Step 1: Find the length of the rectangular sheet
Area = Length \(\times\) Width
\( 4224 = \text{Length} \times 33 \)
\( \text{Length} = \frac{4224}{33} = 128 \) cm
Step 2: Find the perimeter of the rectangular sheet
Perimeter = \(2(\text{Length} + \text{Width})\)
\( = 2(128 + 33) = 2(161) = 322 \) cm
The perimeter of the rectangular sheet is 322 cm.
9. A road roller takes 750 complete revolutions to move once over to level a road. Find the area of the road if the diameter of a road roller is 84 cm and length is 1 m.
Analysis:
The area covered by the road roller in one revolution is its Lateral Surface Area (LSA).
Given:
Diameter = 84 cm, so Radius \(r = 84/2 = 42\) cm.
Length (height) \(h = 1\) m = 100 cm.
Step 1: Find the area covered in one revolution
Area per revolution = LSA of cylinder = \(2\pi rh\)
\( = 2 \times \frac{22}{7} \times 42 \times 100 \)
\( = 2 \times 22 \times 6 \times 100 = 26400 \) cm\(^2\)
Step 2: Find the total area of the road
Total area = Area per revolution \(\times\) Number of revolutions
\( = 26400 \times 750 = 19,800,000 \) cm\(^2\)
Step 3: Convert the total area to m\(^2\)
\( 1 \text{ m}^2 = (100 \times 100) \text{ cm}^2 = 10,000 \) cm\(^2\).
\( \text{Total Area in m}^2 = \frac{19,800,000}{10,000} = 1980 \) m\(^2\)

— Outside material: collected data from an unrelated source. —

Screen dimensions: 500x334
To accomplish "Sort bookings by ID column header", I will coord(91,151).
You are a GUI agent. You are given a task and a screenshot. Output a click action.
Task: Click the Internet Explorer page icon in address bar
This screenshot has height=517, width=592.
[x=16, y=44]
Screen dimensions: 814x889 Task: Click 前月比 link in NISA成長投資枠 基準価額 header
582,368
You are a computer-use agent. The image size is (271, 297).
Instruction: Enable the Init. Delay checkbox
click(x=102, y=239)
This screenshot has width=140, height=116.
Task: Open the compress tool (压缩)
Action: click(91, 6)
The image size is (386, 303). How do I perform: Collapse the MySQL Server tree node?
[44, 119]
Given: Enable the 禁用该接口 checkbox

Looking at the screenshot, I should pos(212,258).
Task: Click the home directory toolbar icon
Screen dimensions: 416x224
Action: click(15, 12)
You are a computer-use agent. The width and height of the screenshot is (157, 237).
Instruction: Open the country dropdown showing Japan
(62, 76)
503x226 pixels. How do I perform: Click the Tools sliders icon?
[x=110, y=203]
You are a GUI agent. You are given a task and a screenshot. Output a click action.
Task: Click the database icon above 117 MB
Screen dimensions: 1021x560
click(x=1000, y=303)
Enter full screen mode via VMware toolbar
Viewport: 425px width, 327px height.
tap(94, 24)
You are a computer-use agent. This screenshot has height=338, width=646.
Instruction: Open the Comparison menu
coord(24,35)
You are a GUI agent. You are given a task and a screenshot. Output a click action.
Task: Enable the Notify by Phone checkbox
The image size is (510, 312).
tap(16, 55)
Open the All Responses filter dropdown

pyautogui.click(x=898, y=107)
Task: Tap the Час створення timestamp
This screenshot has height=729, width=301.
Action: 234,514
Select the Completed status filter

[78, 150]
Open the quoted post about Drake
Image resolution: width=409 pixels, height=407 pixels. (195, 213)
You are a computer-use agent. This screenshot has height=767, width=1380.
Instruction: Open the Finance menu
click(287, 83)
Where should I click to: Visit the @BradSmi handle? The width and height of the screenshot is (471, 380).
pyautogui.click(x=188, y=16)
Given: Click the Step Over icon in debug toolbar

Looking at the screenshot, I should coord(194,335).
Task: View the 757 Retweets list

The area of the road is 1980 m\(^2\).
10. A company packages its milk powder in cylindrical container whose base has a diameter of 14 cm and height 20 cm. Company places a label around the surface of the container (as shown in the figure). If the label is placed 2 cm from top and bottom, what is the area of the label.
Analysis:
The label is a rectangle with a length equal to the circumference of the cylinder's base and a height that is 4 cm less than the cylinder's height (2 cm from top and 2 cm from bottom).
Given:
Cylinder diameter = 14 cm, so Radius \(r = 14/2 = 7\) cm.
Cylinder height = 20 cm.
Step 1: Find the height of the label
Height of label \(h_{label} = 20 - 2 - 2 = 16\) cm.
Step 2: Find the area of the label
Area of label = (Circumference) \(\times\) (Height of label)
Area = \(2\pi r \times h_{label}\)
\( = 2 \times \frac{22}{7} \times 7 \times 16 \)
\( = 2 \times 22 \times 16 = 44 \times 16 = 704 \) cm\(^2\)
The area of the label is 704 cm\(^2\).